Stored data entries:
<<<<

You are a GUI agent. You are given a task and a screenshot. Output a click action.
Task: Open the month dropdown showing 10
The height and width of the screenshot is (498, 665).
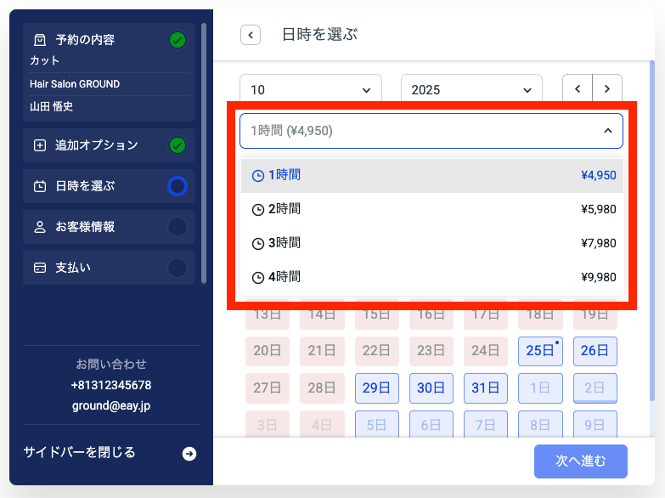click(x=311, y=90)
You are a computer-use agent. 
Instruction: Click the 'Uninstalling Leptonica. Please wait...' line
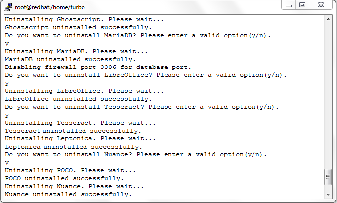(80, 138)
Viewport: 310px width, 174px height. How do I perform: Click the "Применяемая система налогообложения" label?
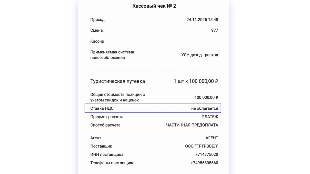(112, 55)
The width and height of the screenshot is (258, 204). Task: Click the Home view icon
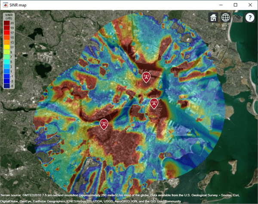point(213,17)
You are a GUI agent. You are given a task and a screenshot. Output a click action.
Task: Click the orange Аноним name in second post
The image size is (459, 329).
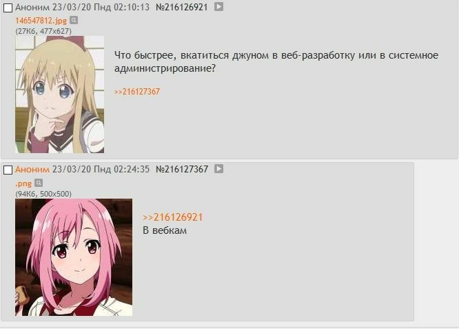(32, 170)
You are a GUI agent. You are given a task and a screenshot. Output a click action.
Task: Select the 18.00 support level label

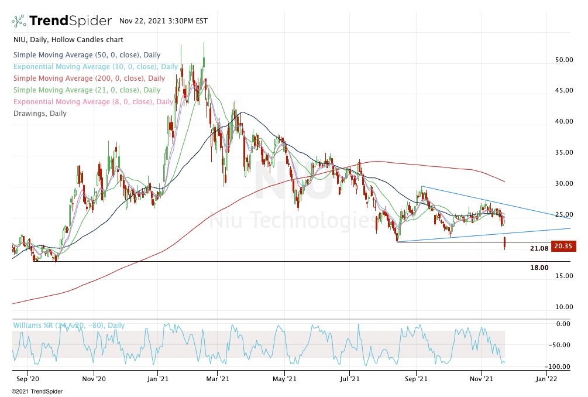coord(539,268)
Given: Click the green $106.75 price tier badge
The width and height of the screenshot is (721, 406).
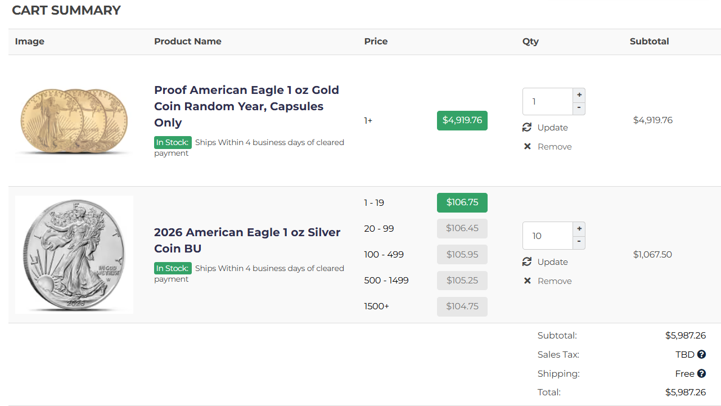Looking at the screenshot, I should pyautogui.click(x=462, y=202).
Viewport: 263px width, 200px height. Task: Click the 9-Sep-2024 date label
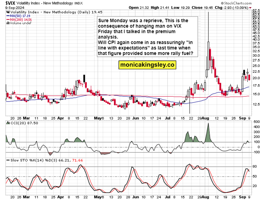point(15,8)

>>>>

* _Exercise details_: All lines from the one that contains "The width and height of the screenshot is (721, 406)." through the last line of the data should be retyped exactly, with the pictures left out.

* _Task answer_:
The width and height of the screenshot is (721, 406).
Looking at the screenshot, I should pyautogui.click(x=462, y=202).
Viewport: 263px width, 200px height. Task: Click the 9-Sep-2024 date label
point(15,8)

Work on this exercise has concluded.